Check each line of the material below for "Öffne" and copy those where it appears.

* GIVEN RECORDS:
*** Begin section ***

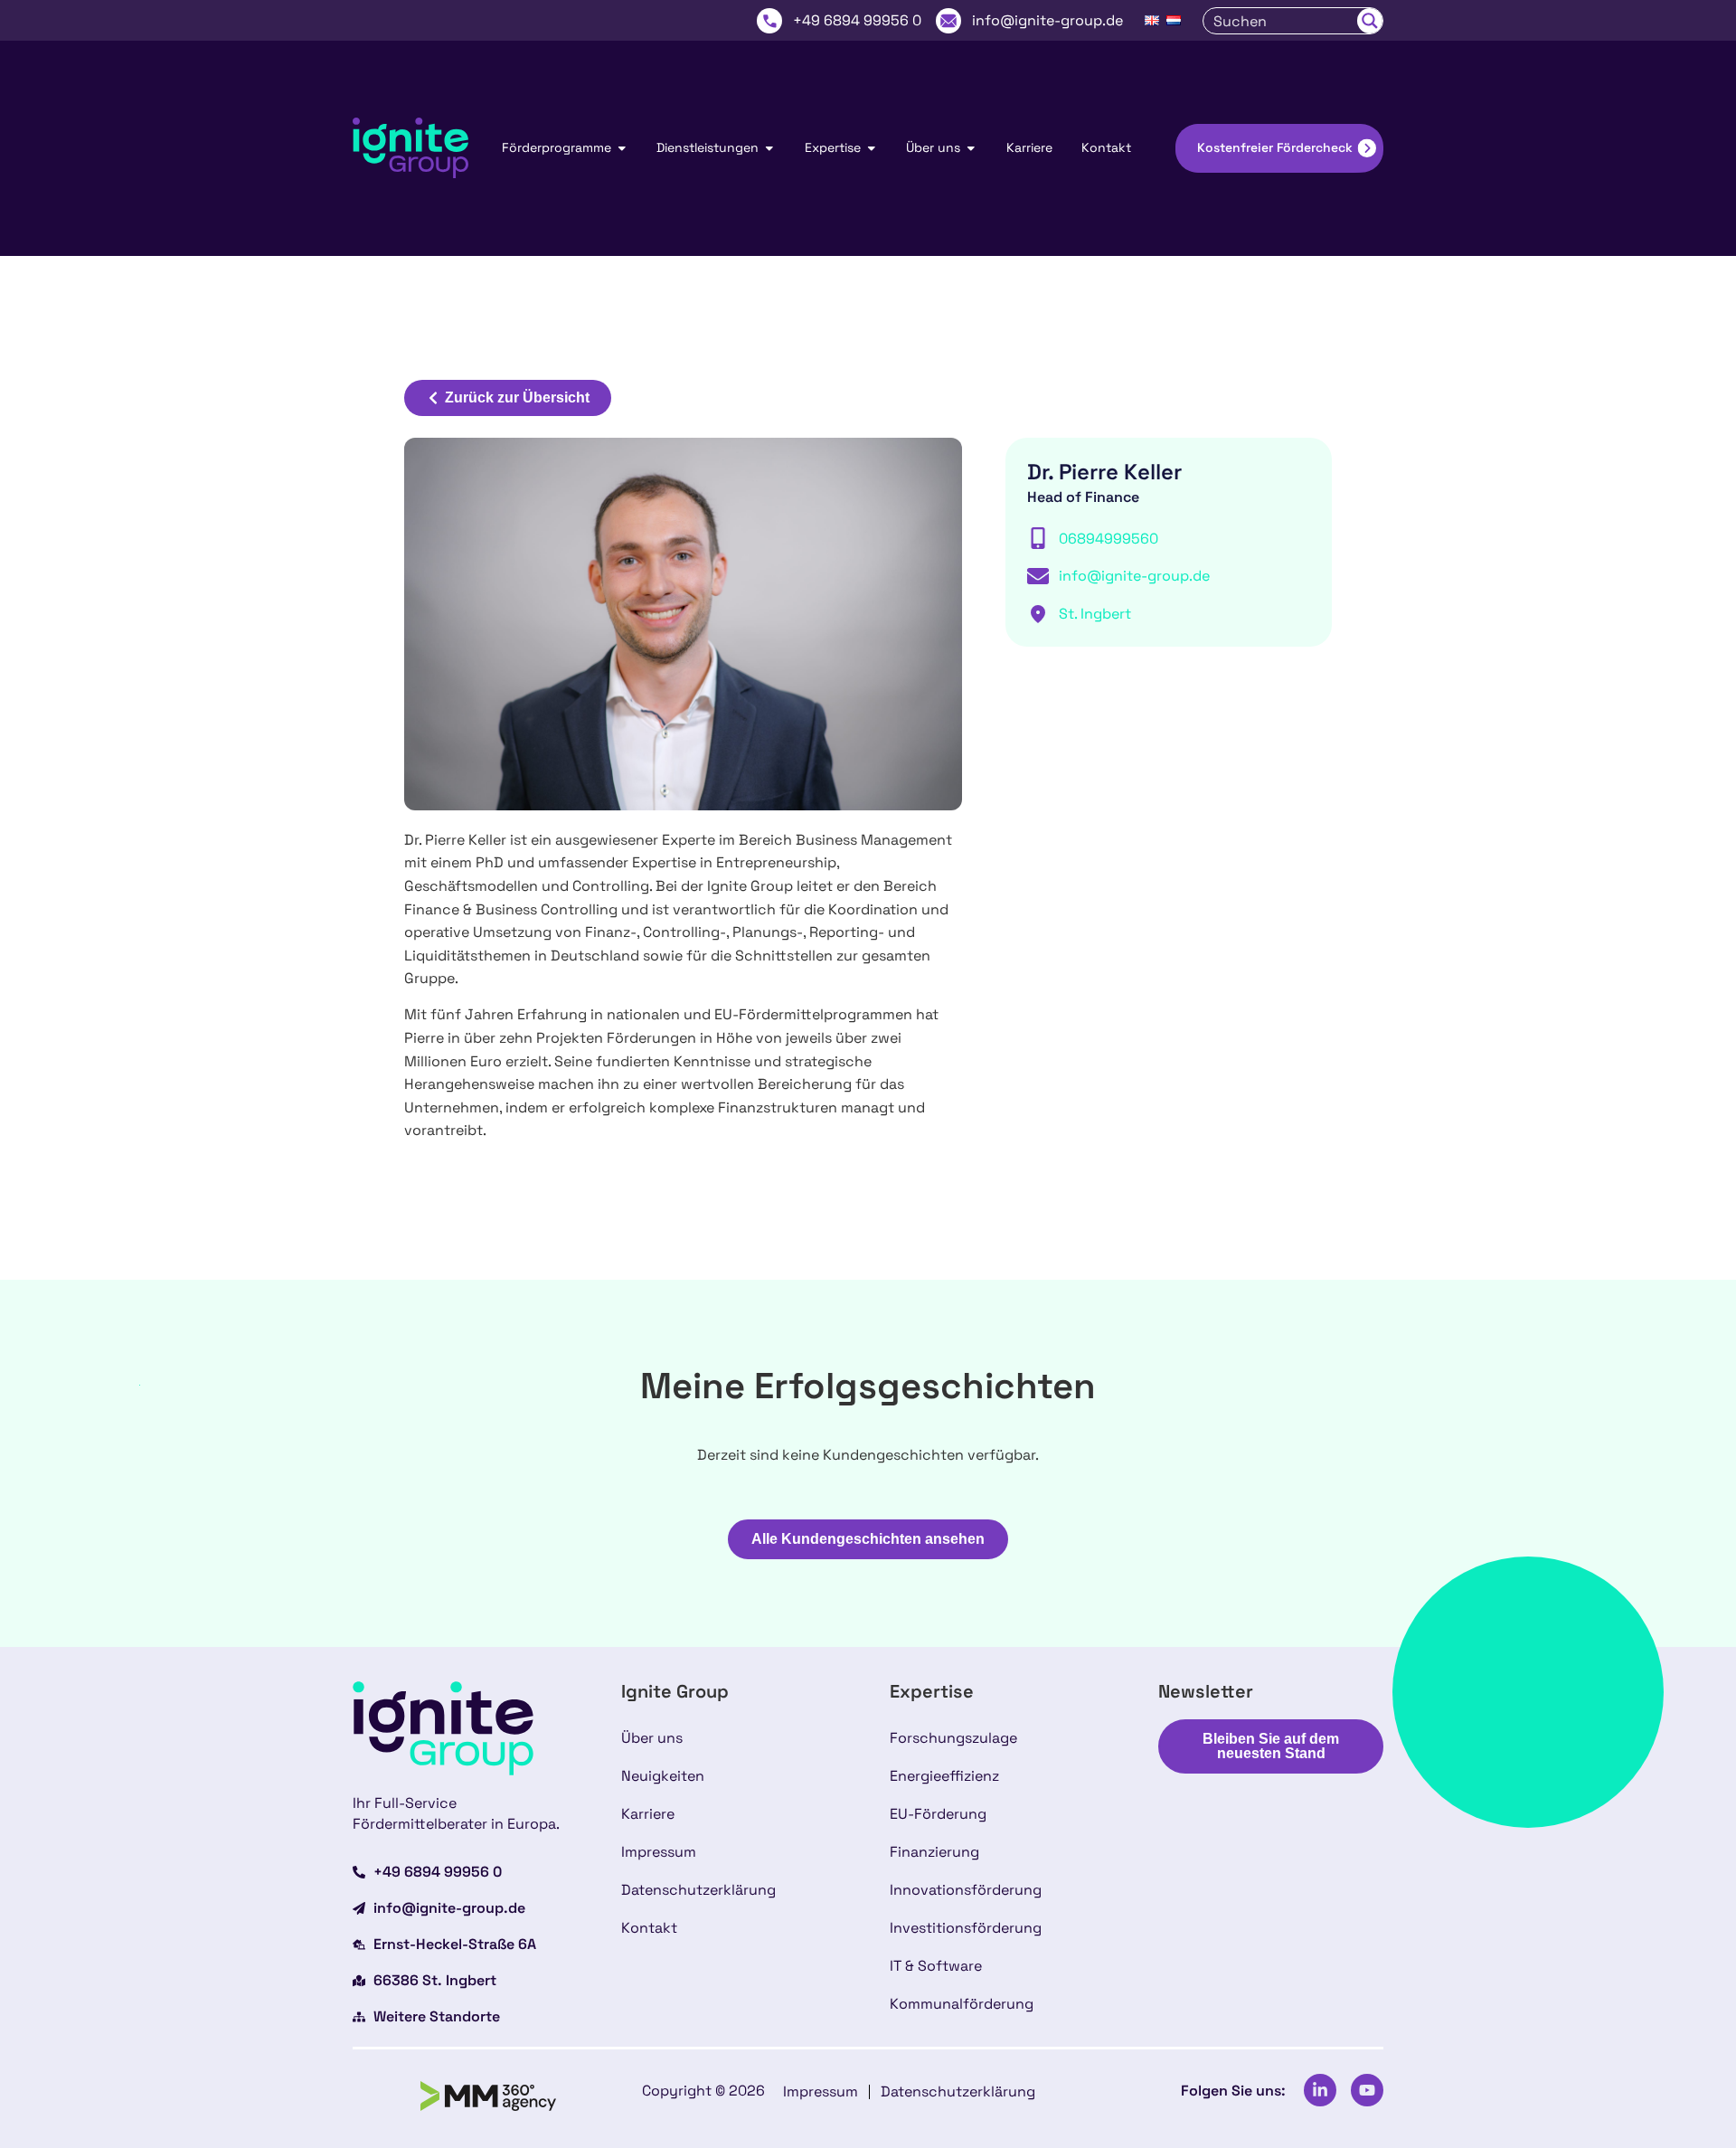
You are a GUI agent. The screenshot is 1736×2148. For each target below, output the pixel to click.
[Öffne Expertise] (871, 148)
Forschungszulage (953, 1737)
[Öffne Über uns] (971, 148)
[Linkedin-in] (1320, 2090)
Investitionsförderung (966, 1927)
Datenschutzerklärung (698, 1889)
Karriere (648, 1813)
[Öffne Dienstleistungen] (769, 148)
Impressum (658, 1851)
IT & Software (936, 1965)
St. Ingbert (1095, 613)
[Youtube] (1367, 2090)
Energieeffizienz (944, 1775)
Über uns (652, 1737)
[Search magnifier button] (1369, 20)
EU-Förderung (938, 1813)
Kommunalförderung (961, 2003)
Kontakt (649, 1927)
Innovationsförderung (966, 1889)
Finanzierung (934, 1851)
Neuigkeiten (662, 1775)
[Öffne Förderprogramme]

*** End section ***

* RESULT BELOW:
[Öffne Expertise] (871, 148)
[Öffne Über uns] (971, 148)
[Öffne Dienstleistungen] (769, 148)
[Öffne Förderprogramme]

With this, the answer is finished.